PROVIDED RECORDS ▸
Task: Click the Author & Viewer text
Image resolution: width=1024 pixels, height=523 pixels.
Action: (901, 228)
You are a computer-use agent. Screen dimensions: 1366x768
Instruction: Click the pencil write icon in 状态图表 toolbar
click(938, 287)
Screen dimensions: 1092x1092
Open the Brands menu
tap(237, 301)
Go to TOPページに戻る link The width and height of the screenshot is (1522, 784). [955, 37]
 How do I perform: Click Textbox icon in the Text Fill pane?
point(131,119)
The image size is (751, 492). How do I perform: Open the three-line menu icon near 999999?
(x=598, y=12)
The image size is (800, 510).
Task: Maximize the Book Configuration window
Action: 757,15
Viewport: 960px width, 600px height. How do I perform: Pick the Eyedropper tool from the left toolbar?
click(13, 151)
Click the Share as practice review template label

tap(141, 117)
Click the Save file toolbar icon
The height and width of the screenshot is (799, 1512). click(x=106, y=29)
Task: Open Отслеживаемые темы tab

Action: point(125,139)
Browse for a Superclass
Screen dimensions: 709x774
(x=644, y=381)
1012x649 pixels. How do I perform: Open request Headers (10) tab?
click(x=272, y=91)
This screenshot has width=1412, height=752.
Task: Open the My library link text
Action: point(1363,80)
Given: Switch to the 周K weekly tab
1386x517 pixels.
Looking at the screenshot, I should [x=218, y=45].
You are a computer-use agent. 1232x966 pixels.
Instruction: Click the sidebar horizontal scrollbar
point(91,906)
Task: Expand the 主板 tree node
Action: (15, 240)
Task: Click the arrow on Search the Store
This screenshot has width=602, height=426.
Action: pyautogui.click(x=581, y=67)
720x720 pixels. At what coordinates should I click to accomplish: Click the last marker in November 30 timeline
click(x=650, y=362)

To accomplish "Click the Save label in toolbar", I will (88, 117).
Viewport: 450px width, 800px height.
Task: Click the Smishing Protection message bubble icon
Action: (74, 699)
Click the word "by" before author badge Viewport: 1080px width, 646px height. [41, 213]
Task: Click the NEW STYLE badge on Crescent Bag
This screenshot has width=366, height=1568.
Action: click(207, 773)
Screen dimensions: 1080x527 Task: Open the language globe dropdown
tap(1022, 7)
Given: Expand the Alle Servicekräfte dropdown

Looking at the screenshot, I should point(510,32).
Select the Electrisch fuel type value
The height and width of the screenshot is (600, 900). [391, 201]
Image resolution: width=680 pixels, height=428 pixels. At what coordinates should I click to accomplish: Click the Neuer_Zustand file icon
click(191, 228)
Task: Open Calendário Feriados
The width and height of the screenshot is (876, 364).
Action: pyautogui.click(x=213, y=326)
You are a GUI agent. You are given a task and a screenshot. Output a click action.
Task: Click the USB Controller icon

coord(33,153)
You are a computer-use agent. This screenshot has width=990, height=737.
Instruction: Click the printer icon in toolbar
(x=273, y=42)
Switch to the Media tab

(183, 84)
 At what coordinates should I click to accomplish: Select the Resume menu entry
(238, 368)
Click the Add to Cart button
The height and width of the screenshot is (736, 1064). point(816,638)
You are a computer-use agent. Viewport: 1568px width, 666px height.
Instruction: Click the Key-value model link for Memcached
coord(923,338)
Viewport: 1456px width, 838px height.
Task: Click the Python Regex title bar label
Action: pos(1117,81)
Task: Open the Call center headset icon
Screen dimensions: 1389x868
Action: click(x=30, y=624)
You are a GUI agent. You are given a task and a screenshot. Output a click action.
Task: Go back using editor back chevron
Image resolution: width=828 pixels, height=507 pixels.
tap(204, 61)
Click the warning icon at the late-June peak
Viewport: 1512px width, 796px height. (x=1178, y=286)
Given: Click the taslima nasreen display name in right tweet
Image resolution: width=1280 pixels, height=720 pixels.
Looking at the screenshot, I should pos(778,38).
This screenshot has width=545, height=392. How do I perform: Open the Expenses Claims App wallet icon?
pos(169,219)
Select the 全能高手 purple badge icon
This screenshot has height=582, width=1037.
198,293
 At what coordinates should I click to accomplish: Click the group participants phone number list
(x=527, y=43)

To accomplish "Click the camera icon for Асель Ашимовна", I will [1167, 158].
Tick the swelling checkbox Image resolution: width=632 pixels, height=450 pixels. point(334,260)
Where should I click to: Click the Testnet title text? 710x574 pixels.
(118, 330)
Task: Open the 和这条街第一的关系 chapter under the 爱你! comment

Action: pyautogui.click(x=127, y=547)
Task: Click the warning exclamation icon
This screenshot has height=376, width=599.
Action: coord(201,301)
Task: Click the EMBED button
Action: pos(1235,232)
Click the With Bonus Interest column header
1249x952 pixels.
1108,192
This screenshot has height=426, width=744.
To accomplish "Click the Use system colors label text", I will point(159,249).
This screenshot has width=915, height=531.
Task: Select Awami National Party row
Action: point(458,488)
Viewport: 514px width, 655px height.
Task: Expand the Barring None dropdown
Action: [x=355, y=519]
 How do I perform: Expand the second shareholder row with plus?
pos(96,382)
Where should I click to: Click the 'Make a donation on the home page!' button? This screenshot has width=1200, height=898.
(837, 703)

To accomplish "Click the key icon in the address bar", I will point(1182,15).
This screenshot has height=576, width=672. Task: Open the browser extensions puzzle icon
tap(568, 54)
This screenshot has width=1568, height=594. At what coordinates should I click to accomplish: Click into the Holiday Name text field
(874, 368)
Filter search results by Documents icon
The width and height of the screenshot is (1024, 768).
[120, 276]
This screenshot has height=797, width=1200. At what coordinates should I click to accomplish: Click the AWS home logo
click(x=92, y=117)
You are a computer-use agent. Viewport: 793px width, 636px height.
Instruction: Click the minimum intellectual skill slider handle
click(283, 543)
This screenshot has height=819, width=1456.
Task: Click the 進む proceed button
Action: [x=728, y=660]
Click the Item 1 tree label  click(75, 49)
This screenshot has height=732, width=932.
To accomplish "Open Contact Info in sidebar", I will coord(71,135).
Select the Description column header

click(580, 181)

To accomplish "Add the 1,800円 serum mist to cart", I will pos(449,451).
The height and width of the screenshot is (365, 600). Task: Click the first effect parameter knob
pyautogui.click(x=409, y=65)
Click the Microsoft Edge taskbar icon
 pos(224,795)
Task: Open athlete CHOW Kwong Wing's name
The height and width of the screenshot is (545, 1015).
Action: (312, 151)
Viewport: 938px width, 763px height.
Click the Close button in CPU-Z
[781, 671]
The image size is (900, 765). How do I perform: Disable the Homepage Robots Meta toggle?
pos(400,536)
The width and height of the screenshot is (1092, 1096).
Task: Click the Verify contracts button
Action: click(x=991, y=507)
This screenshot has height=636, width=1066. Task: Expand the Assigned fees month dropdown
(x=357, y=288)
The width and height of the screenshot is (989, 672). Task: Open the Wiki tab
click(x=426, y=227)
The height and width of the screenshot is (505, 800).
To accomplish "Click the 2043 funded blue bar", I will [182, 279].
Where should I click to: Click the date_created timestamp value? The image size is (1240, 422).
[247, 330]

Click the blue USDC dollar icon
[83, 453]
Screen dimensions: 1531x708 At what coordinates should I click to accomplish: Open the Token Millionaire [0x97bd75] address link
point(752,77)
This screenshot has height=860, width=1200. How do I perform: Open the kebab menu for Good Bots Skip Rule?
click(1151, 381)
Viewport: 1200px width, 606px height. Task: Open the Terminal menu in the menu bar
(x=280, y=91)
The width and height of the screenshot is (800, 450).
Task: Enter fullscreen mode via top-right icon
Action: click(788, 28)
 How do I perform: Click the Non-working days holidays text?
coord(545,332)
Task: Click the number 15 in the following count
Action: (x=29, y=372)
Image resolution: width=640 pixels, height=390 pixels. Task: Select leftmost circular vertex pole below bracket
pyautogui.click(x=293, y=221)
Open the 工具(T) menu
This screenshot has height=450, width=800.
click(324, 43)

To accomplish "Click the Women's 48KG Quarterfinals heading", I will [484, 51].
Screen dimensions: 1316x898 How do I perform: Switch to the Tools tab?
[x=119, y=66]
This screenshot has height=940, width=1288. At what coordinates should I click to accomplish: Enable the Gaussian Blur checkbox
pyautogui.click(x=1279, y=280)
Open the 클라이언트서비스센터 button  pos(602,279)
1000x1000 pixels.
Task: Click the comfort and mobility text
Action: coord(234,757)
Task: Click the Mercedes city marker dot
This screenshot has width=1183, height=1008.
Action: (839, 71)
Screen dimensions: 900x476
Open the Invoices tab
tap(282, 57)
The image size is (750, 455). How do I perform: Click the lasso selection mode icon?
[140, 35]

EXERCISE INSTRUCTIONS ▸
Would you filter the records and copy each line that contains the word "computer"?

ANSWER TO THE PROBLEM ▸
You are a computer-use agent. Screen dimensions: 1366x768
You are a computer-use agent. 1232x966 pixels.
You are a computer-use agent. This screenshot has width=990, height=737.
You are a computer-use agent. Viewport: 1568px width, 666px height.
You are a computer-use agent. Viewport: 793px width, 636px height.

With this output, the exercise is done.